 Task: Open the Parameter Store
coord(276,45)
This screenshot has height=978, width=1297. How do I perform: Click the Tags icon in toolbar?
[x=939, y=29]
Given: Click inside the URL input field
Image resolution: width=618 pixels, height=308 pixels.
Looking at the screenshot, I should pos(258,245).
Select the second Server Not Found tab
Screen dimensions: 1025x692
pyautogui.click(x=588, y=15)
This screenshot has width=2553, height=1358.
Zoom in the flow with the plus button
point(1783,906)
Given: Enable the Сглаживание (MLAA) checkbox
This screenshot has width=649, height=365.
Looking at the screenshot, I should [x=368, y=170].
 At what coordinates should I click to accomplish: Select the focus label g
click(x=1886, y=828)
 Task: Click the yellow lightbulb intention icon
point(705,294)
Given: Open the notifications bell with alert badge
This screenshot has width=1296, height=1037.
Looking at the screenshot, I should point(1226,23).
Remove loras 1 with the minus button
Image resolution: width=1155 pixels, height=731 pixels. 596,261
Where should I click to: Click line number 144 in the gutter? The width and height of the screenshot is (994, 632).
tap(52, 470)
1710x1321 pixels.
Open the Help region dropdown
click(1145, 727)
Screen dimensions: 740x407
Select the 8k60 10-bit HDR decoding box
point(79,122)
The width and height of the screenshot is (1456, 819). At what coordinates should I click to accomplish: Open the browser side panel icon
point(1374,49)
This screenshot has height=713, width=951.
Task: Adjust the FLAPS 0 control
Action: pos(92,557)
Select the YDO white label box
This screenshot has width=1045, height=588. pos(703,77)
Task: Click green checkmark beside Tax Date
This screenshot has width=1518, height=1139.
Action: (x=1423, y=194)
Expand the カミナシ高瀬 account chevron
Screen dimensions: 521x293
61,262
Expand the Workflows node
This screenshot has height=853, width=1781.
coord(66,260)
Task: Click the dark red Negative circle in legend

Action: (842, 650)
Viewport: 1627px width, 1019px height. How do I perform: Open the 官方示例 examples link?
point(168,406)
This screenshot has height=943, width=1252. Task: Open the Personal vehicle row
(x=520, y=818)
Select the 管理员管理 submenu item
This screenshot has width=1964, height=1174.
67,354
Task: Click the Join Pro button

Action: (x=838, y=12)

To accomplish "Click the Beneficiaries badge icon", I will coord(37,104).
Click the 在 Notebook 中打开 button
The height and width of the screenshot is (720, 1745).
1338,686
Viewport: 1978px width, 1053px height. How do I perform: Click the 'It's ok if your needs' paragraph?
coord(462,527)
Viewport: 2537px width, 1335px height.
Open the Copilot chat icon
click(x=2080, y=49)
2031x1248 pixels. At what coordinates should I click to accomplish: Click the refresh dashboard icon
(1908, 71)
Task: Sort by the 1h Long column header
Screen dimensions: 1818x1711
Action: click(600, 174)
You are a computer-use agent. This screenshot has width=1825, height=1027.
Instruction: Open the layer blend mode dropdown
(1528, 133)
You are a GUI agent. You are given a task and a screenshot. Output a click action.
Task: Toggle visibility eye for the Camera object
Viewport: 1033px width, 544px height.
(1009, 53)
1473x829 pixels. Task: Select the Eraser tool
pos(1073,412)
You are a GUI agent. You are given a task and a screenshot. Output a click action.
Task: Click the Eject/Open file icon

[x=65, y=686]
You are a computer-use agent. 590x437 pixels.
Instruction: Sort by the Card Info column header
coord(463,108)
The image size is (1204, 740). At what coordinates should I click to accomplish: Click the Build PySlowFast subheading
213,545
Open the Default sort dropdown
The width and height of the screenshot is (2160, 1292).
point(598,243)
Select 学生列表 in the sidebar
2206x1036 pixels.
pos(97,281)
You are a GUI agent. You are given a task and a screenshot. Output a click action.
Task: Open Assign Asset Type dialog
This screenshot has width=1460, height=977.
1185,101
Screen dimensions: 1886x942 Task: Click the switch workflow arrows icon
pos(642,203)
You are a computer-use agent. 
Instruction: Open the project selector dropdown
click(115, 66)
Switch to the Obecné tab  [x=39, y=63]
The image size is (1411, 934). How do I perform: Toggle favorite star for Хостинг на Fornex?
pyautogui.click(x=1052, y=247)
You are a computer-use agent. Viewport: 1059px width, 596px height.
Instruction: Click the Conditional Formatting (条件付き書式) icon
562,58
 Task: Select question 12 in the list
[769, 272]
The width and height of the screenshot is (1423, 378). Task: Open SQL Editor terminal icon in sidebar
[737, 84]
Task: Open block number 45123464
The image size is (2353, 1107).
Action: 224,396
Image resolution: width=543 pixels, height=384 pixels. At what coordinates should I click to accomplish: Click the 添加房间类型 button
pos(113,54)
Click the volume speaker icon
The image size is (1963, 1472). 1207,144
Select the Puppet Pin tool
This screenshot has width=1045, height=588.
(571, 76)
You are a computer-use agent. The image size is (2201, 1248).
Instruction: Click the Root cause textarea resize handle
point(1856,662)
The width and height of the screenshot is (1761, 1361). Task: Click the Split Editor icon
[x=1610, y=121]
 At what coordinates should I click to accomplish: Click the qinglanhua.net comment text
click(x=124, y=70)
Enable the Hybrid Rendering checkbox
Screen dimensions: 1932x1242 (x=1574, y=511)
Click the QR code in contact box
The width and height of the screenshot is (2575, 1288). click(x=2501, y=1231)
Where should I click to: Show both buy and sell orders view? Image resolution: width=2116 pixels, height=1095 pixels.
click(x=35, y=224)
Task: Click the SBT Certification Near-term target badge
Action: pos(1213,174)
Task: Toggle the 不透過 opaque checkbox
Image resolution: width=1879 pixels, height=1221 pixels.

**THE PROBLEM**
In the entries above, which lines hold the string "Expand"? Report all of them.

**FINAL ANSWER**
Expand the カミナシ高瀬 account chevron
Expand the Workflows node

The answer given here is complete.